** The data follows **

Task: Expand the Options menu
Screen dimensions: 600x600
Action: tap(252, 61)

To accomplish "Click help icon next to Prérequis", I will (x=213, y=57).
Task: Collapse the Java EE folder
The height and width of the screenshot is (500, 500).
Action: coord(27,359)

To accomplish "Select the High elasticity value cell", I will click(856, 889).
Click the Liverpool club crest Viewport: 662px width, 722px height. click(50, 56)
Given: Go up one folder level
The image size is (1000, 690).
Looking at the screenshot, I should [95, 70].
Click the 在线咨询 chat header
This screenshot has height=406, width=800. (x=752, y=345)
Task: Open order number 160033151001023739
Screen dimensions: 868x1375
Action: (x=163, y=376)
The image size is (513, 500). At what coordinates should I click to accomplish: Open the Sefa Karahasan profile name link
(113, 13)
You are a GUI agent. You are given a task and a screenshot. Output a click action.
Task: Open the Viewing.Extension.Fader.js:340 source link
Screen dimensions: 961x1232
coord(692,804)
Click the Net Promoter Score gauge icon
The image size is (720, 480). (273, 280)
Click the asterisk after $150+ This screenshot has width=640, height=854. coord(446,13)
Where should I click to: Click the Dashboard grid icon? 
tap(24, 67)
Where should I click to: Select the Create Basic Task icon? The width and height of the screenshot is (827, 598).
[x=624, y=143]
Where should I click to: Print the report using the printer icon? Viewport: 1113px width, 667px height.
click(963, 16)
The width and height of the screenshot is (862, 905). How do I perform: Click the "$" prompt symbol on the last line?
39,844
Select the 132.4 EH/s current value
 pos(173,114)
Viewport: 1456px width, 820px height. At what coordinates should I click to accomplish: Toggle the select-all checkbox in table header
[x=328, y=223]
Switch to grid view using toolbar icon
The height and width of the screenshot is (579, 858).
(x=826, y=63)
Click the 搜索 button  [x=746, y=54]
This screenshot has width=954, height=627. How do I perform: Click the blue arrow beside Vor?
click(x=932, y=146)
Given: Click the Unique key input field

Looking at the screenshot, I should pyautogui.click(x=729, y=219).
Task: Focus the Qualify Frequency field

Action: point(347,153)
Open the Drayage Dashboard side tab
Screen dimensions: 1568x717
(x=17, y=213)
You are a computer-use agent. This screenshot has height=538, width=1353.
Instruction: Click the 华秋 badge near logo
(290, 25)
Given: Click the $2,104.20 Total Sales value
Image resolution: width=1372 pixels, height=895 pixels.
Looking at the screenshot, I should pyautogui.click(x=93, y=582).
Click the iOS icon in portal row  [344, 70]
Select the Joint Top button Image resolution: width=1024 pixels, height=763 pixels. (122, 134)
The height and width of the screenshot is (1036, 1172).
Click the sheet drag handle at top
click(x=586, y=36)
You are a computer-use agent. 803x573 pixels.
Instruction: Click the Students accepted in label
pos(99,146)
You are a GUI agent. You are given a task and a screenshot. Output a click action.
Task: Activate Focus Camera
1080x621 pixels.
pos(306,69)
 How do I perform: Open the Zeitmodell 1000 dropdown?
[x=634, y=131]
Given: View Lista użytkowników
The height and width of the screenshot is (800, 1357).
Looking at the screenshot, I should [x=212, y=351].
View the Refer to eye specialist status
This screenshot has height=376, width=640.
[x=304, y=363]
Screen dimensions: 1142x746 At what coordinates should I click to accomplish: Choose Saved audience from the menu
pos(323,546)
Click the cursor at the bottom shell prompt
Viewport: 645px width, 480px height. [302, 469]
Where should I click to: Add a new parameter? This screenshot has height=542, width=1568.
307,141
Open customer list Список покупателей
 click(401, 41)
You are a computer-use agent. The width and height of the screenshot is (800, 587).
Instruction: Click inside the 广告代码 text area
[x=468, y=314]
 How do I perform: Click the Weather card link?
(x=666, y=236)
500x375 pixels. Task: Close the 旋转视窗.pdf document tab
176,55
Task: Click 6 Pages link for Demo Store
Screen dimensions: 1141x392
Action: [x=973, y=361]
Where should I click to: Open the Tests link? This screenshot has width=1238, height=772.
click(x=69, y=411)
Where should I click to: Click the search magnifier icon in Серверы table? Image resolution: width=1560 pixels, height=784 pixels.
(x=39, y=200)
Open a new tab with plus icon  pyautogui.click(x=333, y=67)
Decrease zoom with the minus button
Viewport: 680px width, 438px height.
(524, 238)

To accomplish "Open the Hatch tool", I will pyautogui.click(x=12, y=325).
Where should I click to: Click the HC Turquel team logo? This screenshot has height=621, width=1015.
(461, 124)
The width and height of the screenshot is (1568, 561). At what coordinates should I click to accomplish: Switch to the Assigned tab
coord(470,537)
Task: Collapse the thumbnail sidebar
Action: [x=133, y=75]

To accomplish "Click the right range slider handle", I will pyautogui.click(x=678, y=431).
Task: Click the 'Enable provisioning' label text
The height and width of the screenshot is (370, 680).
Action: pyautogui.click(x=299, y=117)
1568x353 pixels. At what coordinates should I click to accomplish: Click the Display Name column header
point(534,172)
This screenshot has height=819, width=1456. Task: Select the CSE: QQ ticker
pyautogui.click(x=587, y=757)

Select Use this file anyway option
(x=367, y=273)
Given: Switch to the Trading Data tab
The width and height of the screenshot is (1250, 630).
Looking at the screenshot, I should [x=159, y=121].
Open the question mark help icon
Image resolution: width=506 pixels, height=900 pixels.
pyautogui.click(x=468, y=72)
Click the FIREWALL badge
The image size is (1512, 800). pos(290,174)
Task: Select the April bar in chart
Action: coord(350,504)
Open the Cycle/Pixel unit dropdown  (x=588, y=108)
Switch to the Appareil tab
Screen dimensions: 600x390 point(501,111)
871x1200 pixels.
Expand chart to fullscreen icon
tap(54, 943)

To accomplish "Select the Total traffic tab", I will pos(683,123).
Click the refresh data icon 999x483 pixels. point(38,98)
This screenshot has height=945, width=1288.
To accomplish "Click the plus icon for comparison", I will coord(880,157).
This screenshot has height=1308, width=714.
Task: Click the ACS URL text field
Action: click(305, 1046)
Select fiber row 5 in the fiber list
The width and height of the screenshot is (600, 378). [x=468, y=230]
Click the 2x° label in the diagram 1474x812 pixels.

** End of The data **

Problem -
Without leaving out a single line, retype the material above exactly.

Task output -
Task: Expand the Options menu
Screen dimensions: 600x600
Action: tap(252, 61)

To accomplish "Click help icon next to Prérequis", I will (x=213, y=57).
Task: Collapse the Java EE folder
The height and width of the screenshot is (500, 500).
Action: coord(27,359)

To accomplish "Select the High elasticity value cell", I will click(856, 889).
Click the Liverpool club crest Viewport: 662px width, 722px height. click(50, 56)
Given: Go up one folder level
The image size is (1000, 690).
Looking at the screenshot, I should [95, 70].
Click the 在线咨询 chat header
This screenshot has height=406, width=800. (x=752, y=345)
Task: Open order number 160033151001023739
Screen dimensions: 868x1375
Action: (x=163, y=376)
The image size is (513, 500). At what coordinates should I click to accomplish: Open the Sefa Karahasan profile name link
(113, 13)
You are a GUI agent. You are given a task and a screenshot. Output a click action.
Task: Open the Viewing.Extension.Fader.js:340 source link
Screen dimensions: 961x1232
coord(692,804)
Click the Net Promoter Score gauge icon
The image size is (720, 480). (273, 280)
Click the asterisk after $150+ This screenshot has width=640, height=854. coord(446,13)
Where should I click to: Click the Dashboard grid icon? 
tap(24, 67)
Where should I click to: Select the Create Basic Task icon? The width and height of the screenshot is (827, 598).
[x=624, y=143]
Where should I click to: Print the report using the printer icon? Viewport: 1113px width, 667px height.
click(963, 16)
The width and height of the screenshot is (862, 905). How do I perform: Click the "$" prompt symbol on the last line?
39,844
Select the 132.4 EH/s current value
 pos(173,114)
Viewport: 1456px width, 820px height. At what coordinates should I click to accomplish: Toggle the select-all checkbox in table header
[x=328, y=223]
Switch to grid view using toolbar icon
The height and width of the screenshot is (579, 858).
(x=826, y=63)
Click the 搜索 button  [x=746, y=54]
This screenshot has width=954, height=627. How do I perform: Click the blue arrow beside Vor?
click(x=932, y=146)
Given: Click the Unique key input field

Looking at the screenshot, I should pyautogui.click(x=729, y=219).
Task: Focus the Qualify Frequency field

Action: point(347,153)
Open the Drayage Dashboard side tab
Screen dimensions: 1568x717
(x=17, y=213)
You are a computer-use agent. This screenshot has height=538, width=1353.
Instruction: Click the 华秋 badge near logo
(290, 25)
Given: Click the $2,104.20 Total Sales value
Image resolution: width=1372 pixels, height=895 pixels.
Looking at the screenshot, I should pyautogui.click(x=93, y=582).
Click the iOS icon in portal row  [344, 70]
Select the Joint Top button Image resolution: width=1024 pixels, height=763 pixels. (122, 134)
The height and width of the screenshot is (1036, 1172).
Click the sheet drag handle at top
click(x=586, y=36)
You are a computer-use agent. 803x573 pixels.
Instruction: Click the Students accepted in label
pos(99,146)
You are a GUI agent. You are given a task and a screenshot. Output a click action.
Task: Activate Focus Camera
1080x621 pixels.
pos(306,69)
 How do I perform: Open the Zeitmodell 1000 dropdown?
[x=634, y=131]
Given: View Lista użytkowników
The height and width of the screenshot is (800, 1357).
Looking at the screenshot, I should [x=212, y=351].
View the Refer to eye specialist status
This screenshot has height=376, width=640.
[x=304, y=363]
Screen dimensions: 1142x746 At what coordinates should I click to accomplish: Choose Saved audience from the menu
pos(323,546)
Click the cursor at the bottom shell prompt
Viewport: 645px width, 480px height. [302, 469]
Where should I click to: Add a new parameter? This screenshot has height=542, width=1568.
307,141
Open customer list Список покупателей
 click(401, 41)
You are a computer-use agent. The width and height of the screenshot is (800, 587).
Instruction: Click inside the 广告代码 text area
[x=468, y=314]
 How do I perform: Click the Weather card link?
(x=666, y=236)
500x375 pixels. Task: Close the 旋转视窗.pdf document tab
176,55
Task: Click 6 Pages link for Demo Store
Screen dimensions: 1141x392
Action: [x=973, y=361]
Where should I click to: Open the Tests link? This screenshot has width=1238, height=772.
click(x=69, y=411)
Where should I click to: Click the search magnifier icon in Серверы table? Image resolution: width=1560 pixels, height=784 pixels.
(x=39, y=200)
Open a new tab with plus icon  pyautogui.click(x=333, y=67)
Decrease zoom with the minus button
Viewport: 680px width, 438px height.
(524, 238)

To accomplish "Open the Hatch tool", I will pyautogui.click(x=12, y=325).
Where should I click to: Click the HC Turquel team logo? This screenshot has height=621, width=1015.
(461, 124)
The width and height of the screenshot is (1568, 561). At what coordinates should I click to accomplish: Switch to the Assigned tab
coord(470,537)
Task: Collapse the thumbnail sidebar
Action: [x=133, y=75]

To accomplish "Click the right range slider handle", I will pyautogui.click(x=678, y=431).
Task: Click the 'Enable provisioning' label text
The height and width of the screenshot is (370, 680).
Action: pyautogui.click(x=299, y=117)
1568x353 pixels. At what coordinates should I click to accomplish: Click the Display Name column header
point(534,172)
This screenshot has height=819, width=1456. Task: Select the CSE: QQ ticker
pyautogui.click(x=587, y=757)

Select Use this file anyway option
(x=367, y=273)
Given: Switch to the Trading Data tab
The width and height of the screenshot is (1250, 630).
Looking at the screenshot, I should [x=159, y=121].
Open the question mark help icon
Image resolution: width=506 pixels, height=900 pixels.
pyautogui.click(x=468, y=72)
Click the FIREWALL badge
The image size is (1512, 800). pos(290,174)
Task: Select the April bar in chart
Action: coord(350,504)
Open the Cycle/Pixel unit dropdown  (x=588, y=108)
Switch to the Appareil tab
Screen dimensions: 600x390 point(501,111)
871x1200 pixels.
Expand chart to fullscreen icon
tap(54, 943)

To accomplish "Select the Total traffic tab", I will pos(683,123).
Click the refresh data icon 999x483 pixels. point(38,98)
This screenshot has height=945, width=1288.
To accomplish "Click the plus icon for comparison", I will coord(880,157).
This screenshot has height=1308, width=714.
Task: Click the ACS URL text field
Action: click(305, 1046)
Select fiber row 5 in the fiber list
The width and height of the screenshot is (600, 378). [x=468, y=230]
Click the 2x° label in the diagram 1474x812 pixels.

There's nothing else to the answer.